Please rewrite the passage on crime books from "Indeed, details aside, these" up to and including "jukeboxes and crooners.", replacing "startlingly" with "strikingly".
*** Opening Passage shown ***
Indeed, details aside, these books tell startlingly similar stories: of enterprising individuals pilloried by class and ethnicity, who developed perverse business plans in concert with a legal and corporate upperworld that held the upstarts in contempt. Chicago syndicate leader Sam Giancana, for example, recognized the radical power of selective violence in the business arena in ways similar to Suge Knight’s followers. Knight’s alleged looting of artists from other labels, and odd-handed accounting practices with those artists, were likewise reminiscent of organized crime’s own cornering of the market in jukeboxes and crooners.

Should the drug war continue for another twenty years in its present form, it will render the national landscape unrecognizable.

Both books provide astonishing glimpses of the violence and schemes of “secret” America, one sepia-tinged as a Chicago typewriter, one postmodern as a Glock 9. Yet beyond the colorful antics of true crime they also imply that for all the skills and overkill of America’s law enforcement structure, we have not yet established a way to police desire. We cannot fight addiction (a state of absolute wanting captured so long ago in the urban setting of The Man With The Golden Arm), nor the desire for base entertainment and release from mortality so well marketed throughout the Rust Belt by the Outfit through mid-century. And while law enforcement’s ideas on self-policing have not moved much beyond the “one bad apple” thesis, the small cells of rogue cops centered around drug interdiction have grown more adept and violent in the last fifteen years. The world of the corrupt Ramparts cops in LA had precursors in the seductive, blustering insider’s culture of police forces in Chicago, New York, New Orleans, and Miami. In trying to criminalize inchoate desire—as in the prohibition years which spawned the Outfit, and the last twenty years of the drug war—we create great shows: dynamic entries, enormous prison sentences, villains of swarthy and fearsome visage, the gangbangers and hypes, the rappers and dealers, the easily condemned and telegenic American villains of our own streets. But it was all shown as fraudulent last September.
*** Closing Passage shown ***
*** Opening Material provided ***
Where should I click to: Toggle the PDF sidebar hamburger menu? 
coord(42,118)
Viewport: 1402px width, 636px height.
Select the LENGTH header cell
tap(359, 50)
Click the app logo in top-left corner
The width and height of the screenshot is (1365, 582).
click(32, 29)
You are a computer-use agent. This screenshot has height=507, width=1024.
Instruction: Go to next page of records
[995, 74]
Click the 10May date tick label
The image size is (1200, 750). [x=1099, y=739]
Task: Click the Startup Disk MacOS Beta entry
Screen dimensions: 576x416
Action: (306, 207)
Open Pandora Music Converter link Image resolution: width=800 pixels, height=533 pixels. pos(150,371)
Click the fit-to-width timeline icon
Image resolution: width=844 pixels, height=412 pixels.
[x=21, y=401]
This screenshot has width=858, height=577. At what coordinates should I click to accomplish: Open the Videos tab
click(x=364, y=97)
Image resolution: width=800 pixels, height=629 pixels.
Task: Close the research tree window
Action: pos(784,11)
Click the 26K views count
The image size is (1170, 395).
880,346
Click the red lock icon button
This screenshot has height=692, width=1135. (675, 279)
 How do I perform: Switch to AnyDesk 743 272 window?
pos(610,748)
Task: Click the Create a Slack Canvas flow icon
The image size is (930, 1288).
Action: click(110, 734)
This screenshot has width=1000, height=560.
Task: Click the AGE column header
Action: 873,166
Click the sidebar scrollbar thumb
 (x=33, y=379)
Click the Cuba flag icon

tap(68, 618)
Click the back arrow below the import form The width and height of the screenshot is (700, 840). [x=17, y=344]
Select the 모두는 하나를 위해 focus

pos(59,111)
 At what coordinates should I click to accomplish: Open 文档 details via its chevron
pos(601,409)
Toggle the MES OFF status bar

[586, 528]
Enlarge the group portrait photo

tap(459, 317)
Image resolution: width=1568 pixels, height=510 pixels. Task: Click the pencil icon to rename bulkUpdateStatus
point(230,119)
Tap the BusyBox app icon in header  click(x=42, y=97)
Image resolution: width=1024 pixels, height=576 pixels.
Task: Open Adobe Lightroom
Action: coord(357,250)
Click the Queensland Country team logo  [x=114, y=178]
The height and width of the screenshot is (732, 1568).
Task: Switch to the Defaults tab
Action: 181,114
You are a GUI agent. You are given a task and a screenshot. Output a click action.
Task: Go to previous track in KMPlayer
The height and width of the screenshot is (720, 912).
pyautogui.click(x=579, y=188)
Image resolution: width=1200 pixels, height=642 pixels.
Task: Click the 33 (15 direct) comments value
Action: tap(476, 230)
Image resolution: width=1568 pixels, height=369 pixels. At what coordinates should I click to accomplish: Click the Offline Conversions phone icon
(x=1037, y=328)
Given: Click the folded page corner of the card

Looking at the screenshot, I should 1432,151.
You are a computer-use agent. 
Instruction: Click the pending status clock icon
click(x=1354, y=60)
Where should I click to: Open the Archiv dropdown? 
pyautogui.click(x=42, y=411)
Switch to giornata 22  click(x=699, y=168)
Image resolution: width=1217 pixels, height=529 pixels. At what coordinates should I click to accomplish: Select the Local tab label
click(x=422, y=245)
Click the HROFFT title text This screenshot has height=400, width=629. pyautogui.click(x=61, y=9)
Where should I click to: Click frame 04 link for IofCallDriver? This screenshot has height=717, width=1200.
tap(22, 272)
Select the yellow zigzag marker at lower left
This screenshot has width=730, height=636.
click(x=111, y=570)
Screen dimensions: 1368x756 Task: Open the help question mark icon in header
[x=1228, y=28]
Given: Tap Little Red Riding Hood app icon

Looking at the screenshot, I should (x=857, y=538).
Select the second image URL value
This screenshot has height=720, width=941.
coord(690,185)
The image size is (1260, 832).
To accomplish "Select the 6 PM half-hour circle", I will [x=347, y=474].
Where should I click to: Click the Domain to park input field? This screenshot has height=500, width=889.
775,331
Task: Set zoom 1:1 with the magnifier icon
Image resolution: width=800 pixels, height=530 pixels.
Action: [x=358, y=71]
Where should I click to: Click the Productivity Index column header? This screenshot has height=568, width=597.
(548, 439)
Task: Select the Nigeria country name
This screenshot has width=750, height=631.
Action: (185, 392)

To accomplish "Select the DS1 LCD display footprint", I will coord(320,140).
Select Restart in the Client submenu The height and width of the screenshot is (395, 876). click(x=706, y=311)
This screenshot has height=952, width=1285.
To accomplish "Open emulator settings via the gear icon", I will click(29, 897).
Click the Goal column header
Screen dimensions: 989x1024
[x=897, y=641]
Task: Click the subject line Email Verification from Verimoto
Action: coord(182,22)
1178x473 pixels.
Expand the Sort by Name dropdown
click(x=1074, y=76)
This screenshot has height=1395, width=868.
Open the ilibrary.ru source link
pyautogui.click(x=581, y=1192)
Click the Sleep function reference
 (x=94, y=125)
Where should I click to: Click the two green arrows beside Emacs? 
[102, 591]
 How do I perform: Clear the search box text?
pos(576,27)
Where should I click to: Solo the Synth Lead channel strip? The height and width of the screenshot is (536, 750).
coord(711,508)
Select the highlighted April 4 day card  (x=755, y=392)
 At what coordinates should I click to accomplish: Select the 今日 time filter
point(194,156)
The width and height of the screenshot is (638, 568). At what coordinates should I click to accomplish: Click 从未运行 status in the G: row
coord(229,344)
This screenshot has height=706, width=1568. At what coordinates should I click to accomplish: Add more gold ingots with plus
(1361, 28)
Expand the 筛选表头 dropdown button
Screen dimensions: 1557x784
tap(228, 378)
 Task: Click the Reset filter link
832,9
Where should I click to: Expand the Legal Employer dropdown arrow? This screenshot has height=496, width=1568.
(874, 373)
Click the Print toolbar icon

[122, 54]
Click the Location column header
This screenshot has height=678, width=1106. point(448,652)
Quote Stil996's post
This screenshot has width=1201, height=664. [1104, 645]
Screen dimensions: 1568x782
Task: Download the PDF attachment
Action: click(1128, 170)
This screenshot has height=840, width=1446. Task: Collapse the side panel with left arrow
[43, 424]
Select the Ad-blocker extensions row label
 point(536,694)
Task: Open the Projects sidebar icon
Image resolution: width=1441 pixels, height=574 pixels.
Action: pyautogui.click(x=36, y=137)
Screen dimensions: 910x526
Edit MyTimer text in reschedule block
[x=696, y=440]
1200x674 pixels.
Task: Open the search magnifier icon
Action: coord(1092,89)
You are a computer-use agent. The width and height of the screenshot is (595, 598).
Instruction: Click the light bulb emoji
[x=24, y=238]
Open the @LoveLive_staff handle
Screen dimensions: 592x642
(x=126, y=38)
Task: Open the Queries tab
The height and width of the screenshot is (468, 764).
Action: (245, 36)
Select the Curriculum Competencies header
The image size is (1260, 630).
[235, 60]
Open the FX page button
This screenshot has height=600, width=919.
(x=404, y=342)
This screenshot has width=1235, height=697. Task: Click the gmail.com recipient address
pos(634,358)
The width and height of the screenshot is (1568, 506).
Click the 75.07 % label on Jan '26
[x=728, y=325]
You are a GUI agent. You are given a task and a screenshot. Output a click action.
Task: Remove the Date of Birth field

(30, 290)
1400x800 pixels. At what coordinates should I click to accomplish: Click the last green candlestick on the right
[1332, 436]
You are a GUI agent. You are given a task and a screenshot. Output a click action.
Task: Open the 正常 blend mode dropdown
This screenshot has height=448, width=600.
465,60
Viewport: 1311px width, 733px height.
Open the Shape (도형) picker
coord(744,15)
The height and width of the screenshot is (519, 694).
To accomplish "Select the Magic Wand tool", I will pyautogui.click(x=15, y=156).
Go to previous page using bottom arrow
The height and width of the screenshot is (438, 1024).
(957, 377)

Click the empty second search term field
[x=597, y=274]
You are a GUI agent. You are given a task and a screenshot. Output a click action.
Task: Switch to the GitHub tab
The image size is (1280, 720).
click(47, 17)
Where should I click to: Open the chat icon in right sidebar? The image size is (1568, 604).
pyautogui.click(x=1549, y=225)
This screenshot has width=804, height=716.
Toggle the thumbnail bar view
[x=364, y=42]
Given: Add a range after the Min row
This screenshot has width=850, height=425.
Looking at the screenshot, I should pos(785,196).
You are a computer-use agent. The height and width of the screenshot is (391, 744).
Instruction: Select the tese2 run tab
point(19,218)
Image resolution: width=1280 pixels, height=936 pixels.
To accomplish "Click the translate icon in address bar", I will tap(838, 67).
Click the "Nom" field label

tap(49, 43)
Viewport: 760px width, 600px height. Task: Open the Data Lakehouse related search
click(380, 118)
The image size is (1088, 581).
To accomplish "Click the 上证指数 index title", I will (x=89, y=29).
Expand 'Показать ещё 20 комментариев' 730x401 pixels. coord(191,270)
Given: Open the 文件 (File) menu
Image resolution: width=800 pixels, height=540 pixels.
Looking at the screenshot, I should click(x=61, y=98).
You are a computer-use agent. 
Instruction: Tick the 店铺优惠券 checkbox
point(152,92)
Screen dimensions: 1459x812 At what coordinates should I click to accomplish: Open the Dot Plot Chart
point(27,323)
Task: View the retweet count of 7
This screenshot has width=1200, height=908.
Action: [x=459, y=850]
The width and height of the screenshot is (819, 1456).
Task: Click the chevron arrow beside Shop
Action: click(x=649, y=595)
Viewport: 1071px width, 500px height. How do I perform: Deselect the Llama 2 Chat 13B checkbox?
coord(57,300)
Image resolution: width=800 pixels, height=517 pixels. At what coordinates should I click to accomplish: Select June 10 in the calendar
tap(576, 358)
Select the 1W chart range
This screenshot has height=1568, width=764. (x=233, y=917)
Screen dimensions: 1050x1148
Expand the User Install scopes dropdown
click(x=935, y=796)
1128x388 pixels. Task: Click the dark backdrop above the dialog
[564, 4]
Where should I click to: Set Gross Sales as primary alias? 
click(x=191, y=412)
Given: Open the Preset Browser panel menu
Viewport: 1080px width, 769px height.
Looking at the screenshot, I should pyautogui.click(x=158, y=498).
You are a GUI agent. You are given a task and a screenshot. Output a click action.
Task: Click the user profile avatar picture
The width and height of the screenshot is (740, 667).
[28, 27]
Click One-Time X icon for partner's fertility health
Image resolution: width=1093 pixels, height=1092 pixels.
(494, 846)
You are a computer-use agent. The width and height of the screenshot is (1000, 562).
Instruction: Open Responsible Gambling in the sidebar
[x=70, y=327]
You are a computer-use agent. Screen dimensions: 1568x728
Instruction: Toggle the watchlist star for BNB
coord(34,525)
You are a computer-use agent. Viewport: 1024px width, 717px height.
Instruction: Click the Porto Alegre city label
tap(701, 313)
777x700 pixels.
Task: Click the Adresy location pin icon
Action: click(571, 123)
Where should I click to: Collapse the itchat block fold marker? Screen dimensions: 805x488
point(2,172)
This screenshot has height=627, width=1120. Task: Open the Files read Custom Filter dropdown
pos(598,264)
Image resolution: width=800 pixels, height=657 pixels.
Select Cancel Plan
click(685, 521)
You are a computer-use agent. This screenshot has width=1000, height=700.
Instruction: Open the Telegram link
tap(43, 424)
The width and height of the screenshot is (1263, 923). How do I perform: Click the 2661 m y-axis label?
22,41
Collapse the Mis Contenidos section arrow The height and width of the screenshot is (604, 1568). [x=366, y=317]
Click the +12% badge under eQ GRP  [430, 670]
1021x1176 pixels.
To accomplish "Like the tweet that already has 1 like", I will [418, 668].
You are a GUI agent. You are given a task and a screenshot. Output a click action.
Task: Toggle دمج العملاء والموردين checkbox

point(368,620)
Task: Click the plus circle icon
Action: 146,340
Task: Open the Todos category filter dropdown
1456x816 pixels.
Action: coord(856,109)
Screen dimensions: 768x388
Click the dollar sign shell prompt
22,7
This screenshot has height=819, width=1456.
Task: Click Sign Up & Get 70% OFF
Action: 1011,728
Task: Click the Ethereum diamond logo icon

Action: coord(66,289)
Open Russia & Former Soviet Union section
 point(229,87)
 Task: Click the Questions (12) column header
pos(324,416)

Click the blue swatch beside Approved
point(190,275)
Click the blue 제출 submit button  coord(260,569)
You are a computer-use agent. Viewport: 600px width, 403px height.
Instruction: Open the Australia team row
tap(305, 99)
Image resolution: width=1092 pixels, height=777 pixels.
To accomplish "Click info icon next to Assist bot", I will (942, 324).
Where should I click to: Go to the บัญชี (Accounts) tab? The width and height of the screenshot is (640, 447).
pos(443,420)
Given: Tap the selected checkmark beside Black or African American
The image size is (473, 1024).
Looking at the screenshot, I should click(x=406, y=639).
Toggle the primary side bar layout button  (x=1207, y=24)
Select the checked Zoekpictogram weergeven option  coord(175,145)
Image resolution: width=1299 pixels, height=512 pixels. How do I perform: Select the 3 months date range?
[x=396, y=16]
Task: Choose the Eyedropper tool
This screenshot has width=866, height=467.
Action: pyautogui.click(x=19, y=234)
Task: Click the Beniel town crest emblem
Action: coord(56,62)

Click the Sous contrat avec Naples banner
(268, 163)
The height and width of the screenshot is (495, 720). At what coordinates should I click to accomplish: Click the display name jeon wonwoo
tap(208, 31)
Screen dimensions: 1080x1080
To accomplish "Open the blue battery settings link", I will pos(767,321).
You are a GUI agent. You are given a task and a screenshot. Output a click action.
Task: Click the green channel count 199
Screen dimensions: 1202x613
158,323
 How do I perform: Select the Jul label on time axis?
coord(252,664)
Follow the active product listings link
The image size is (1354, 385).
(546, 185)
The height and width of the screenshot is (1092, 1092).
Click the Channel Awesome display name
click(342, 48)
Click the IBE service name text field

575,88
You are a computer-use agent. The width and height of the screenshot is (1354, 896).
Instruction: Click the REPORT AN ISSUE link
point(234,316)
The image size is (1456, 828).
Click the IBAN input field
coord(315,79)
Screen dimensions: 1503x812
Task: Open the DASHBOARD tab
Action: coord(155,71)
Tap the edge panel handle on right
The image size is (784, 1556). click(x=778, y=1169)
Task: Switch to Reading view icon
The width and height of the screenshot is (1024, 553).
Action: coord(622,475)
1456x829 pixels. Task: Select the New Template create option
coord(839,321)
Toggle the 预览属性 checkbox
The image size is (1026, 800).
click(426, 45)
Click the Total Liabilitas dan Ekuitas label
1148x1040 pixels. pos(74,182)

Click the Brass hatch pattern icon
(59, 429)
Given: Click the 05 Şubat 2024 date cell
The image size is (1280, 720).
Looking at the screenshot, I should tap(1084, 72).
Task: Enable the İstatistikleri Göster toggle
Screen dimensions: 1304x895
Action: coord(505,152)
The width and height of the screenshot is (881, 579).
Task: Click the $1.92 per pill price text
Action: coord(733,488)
*** Closing Material provided ***
### Task output
Indeed, details aside, these books tell strikingly similar stories: of enterprising individuals pilloried by class and ethnicity, who developed perverse business plans in concert with a legal and corporate upperworld that held the upstarts in contempt. Chicago syndicate leader Sam Giancana, for example, recognized the radical power of selective violence in the business arena in ways similar to Suge Knight’s followers. Knight’s alleged looting of artists from other labels, and odd-handed accounting practices with those artists, were likewise reminiscent of organized crime’s own cornering of the market in jukeboxes and crooners.